:: What to produce ::
Tally up the lines below that contain the word "search" and give the total alone.
====
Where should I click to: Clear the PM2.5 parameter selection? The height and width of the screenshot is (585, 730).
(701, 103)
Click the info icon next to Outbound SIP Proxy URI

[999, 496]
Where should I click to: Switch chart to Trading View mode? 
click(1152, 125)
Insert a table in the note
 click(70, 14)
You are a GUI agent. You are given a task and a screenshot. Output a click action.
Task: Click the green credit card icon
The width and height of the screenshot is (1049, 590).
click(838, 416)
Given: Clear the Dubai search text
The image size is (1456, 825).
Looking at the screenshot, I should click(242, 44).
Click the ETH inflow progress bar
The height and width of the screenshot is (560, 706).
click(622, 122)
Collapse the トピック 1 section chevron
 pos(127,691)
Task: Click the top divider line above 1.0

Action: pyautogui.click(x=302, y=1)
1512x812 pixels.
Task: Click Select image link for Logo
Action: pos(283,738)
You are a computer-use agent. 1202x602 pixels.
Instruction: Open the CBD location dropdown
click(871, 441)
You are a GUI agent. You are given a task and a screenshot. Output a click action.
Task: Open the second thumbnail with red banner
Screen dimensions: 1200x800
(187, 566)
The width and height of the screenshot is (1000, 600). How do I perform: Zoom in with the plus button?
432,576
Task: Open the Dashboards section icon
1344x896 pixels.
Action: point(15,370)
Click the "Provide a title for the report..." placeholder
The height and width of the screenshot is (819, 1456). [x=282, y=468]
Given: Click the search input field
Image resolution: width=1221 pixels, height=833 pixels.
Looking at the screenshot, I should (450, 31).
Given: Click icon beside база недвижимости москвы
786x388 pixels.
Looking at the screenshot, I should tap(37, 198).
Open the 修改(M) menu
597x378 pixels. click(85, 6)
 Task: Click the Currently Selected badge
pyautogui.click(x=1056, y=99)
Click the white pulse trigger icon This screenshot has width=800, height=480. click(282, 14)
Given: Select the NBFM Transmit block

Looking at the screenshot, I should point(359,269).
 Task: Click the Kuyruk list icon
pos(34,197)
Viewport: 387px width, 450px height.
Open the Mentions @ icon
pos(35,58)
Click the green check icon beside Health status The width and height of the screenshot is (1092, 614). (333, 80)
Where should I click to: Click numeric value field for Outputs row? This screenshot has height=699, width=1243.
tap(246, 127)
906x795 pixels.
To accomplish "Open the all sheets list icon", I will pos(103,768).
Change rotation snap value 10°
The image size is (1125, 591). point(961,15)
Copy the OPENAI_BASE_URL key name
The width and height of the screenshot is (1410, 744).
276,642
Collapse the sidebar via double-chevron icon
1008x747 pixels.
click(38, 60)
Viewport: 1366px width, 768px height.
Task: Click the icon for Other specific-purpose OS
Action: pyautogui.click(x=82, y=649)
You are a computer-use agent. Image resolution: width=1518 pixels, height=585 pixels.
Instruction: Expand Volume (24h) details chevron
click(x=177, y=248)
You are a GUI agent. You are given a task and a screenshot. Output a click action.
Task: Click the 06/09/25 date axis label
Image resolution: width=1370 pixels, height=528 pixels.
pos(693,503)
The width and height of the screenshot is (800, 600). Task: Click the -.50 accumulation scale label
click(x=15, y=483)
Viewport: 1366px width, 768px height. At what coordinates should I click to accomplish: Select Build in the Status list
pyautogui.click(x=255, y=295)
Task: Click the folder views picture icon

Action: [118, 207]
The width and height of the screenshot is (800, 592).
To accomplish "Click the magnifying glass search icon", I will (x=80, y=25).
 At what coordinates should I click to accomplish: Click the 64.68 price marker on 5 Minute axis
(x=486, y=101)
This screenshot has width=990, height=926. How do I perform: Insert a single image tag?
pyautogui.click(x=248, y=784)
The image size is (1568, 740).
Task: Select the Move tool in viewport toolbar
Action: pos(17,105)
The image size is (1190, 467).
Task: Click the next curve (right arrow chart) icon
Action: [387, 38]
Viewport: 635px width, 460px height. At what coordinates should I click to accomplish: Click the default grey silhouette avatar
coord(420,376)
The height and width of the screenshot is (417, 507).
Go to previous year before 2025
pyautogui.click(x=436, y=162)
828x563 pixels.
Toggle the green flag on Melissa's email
====
:: Solution to this problem ::
3